A proposta foi duramente criticada pela Câmara de Dirigentes Lojistas (CDL). “Os ambulantes irão trazer prejuízo e desemprego para o comércio. É uma concorrência desleal, pois a mercadoria é ilegal e não há pagamento de tributos”, disse o vice-presidente da entidade, Marco Antônio Gaspar.

Na avaliação de Sérgio Myssior, arquiteto e urbanista membro do Instituto dos Arquitetos do Brasil (IAB-MG), a crise não pode justificar a transformação da cidade num território sem controle. Por isso, classifica a ideia como um retrocesso. “O município tem condições de oferecer outros instrumentos de incentivo do comércio e mais oportunidades para todos”.


Nas imagens acima, vários flagrantes de comércio ambulante pela cidade. Fotos Ricardo Bastos/Hoje em Dia)

Ocupação ilegal

Com ou sem projeto de lei, muitos ambulantes já se estabeleceram nas ruas de BH, como vem mostrando o Hoje em Dia desde o início do ano. No Centro, o problema tornou-se crônico em alguns locais. Os quarteirões fechados da Praça 7 e as ruas dos Tamoios, Guarani e Oiapoque, por exemplo, estão permanentemente ocupados.

“O aspecto é de abandono. O camelô se instala e deixa um rastro de sujeira e lixo. Isso compromete a imagem da cidade”, disse a educadora física Rafaella Gomes, de 29 anos, ao passar pela região.

Violência

Para o presidente da Associação dos Moradores e Amigos da Região Central (Amarce), Vitor Diniz, além de prejudicar o crescimento da cidade, o retorno dos camelôs expõe a população a situações de risco. “Cria-se um ambiente para violência e pequenos furtos, além de termos poluição sonora e visual”.

Presidente da Comissão de Direito Público Municipal da Ordem dos Advogados do Brasil (OAB-MG), Henrique Carvalhais da Cunha Melo afirma que, antes de se decidir pela volta ou não dos camelôs, é preciso avaliar a ocupação da capital. “A população deve pensar qual uso ela deseja dar ao espaço público. É necessário considerar o crescimento populacional e o impacto disso na mobilidade das pessoas nos passeios”.

A Secretaria Municipal de Serviços Urbanos garante que a fiscalização é realizada em toda a cidade. Em 2014, foram feitas 19,8 mil apreensões de produtos. De janeiro a julho deste ano, o número foi de 22,9 mil.
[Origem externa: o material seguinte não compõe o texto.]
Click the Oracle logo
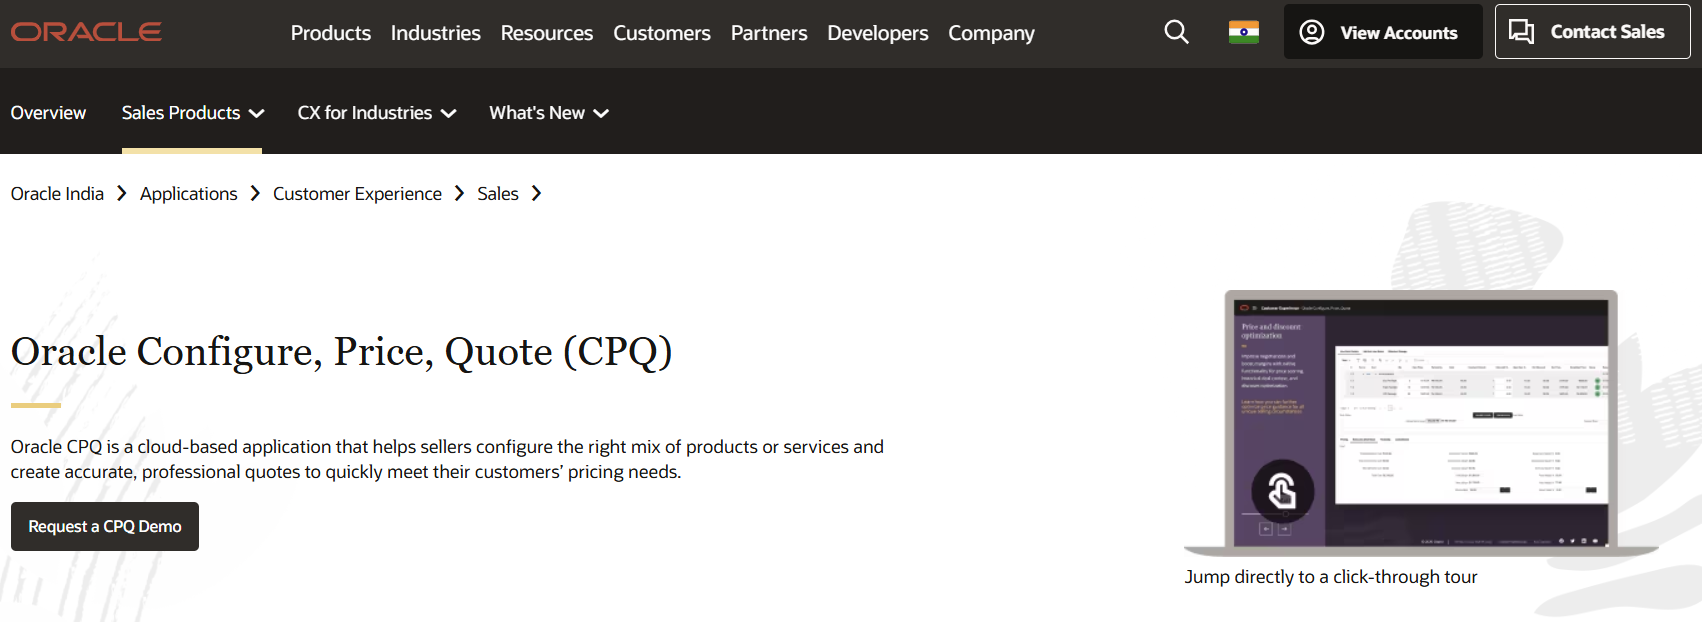This screenshot has width=1702, height=622. (x=86, y=32)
Em nota, a Prefeitura de Belo Horizonte informou que não comenta projeto de lei em tramitação na Câmara Municipal.


Desordem - Espaço público era dominado por camelôs no fim dos anos 80. (Foto: Bebel Baldoni 14/06/1989)

Passageiros do Move dividem espaço com ambulantes

Apesar de o Código de Posturas de Belo Horizonte proibir o trabalho de camelôs pelas vias e departamentos públicos, a prática é realizada livremente nos terminais de embarque e desembarque do sistema de transporte público.
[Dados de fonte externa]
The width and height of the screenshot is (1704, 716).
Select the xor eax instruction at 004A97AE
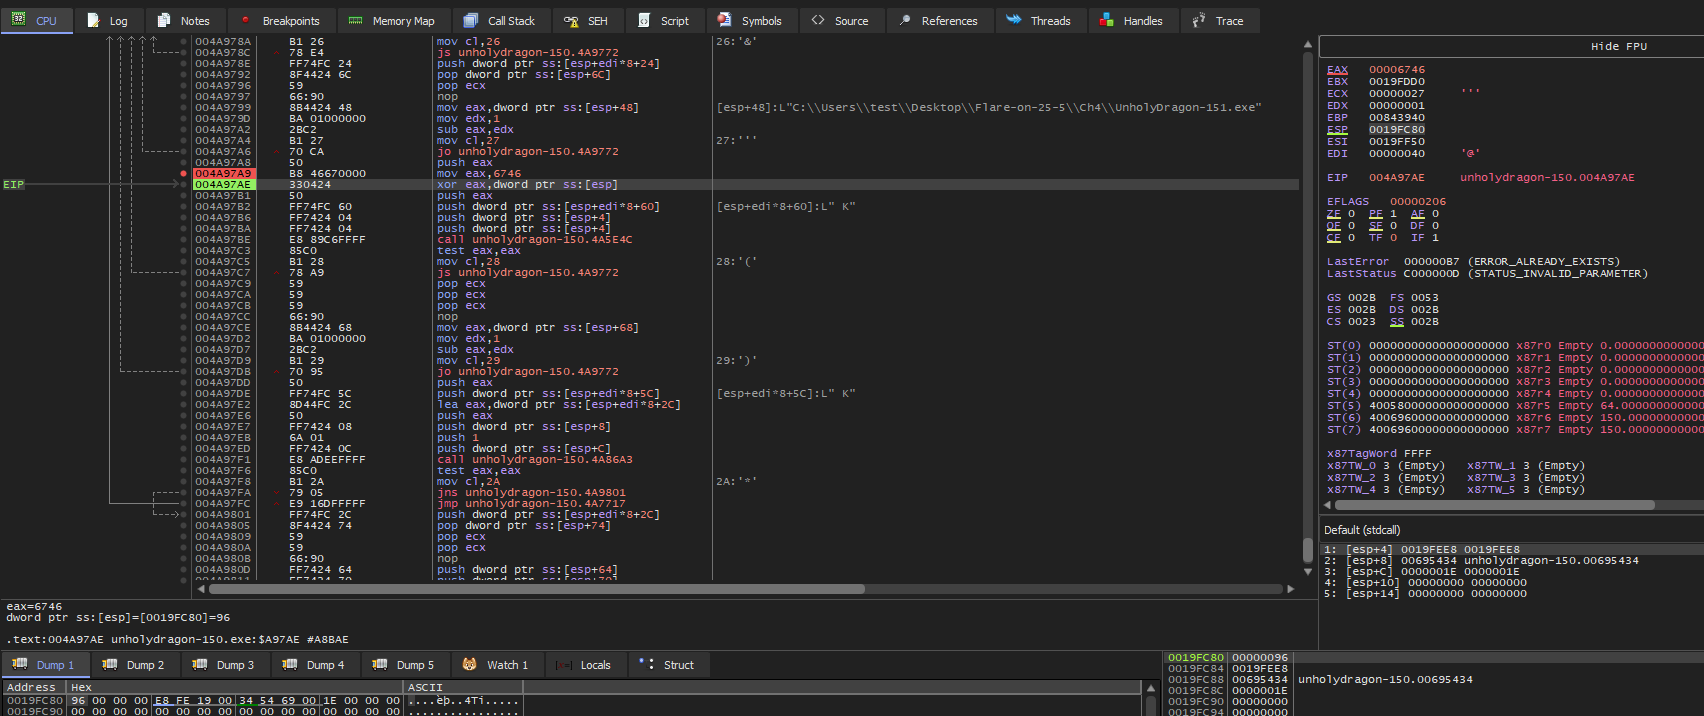pyautogui.click(x=526, y=185)
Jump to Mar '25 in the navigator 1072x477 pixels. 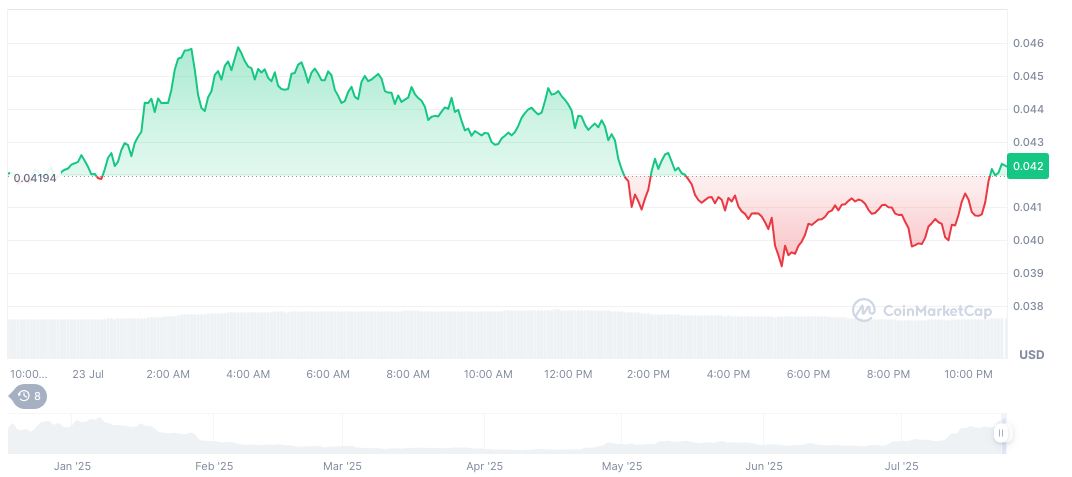pos(342,466)
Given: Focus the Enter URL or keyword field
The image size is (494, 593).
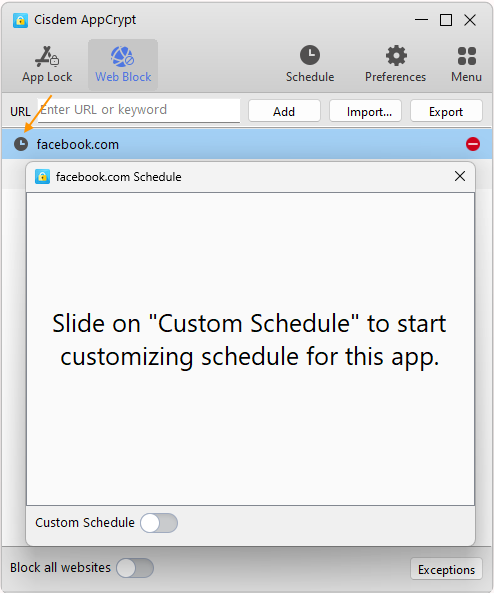Looking at the screenshot, I should [139, 110].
A pouca fiscalização no Move tornou os locais estratégicos para a realização do comércio ambulante. “Uso o sistema todos os dias e raramente vejo fiscalização. E quando ela está presente, é omissa”, disse a servidora pública Nathália Silva, de 50 anos.

Para armazenar as mercadorias, os camelôs utilizam parte da estrutura da própria estação e o chão das plataformas. Os produtos oferecidos são variados, de alimentos a eletroeletrônicos.

No terminal Pampulha, a venda ilegal de mercadorias é realizada também por crianças e adolescentes. Nesta semana, um menino de 12 anos oferecia bombons caseiros a quem esperava o ônibus na volta para a casa. “Estudo de manhã e, à noite, ajudo minha mãe. Venho depois do dever de casa. Não atrapalha a escola”, contou.

Uma prática repreendida por usuários da estação. “A criança precisa brincar, e o tempo livre é para o descanso. Esse trabalho é cansativo”, afirmou a professora Cássia Heloísa de Assis, de 46 anos.

FEIRA LIVRE

A Regional Pampulha, responsável pela fiscalização do terminal, garantiu, em nota, que a fiscalização é realizada rotineiramente na estação. Apesar de afirmar que as apreensões das mercadorias são feitas constantemente, a reportagem passou uma tarde no terminal e não viu nenhum fiscal no local.

Na estação Vilarinho, em Venda Nova, a presença dos ambulantes também é constante. “Virou terra sem lei. Não há fiscalização e nem a segurança pode intervir nessa prática ilegal”, disse o enfermeiro Adamastor de Castro, de 32 anos.

A Regional Venda Nova esclareceu, também em nota, que realiza vistorias no local na tentativa de coibir o comércio ilegal. A gerência ressaltou que a população pode denunciar e solicitar a fiscalização nesses espaços.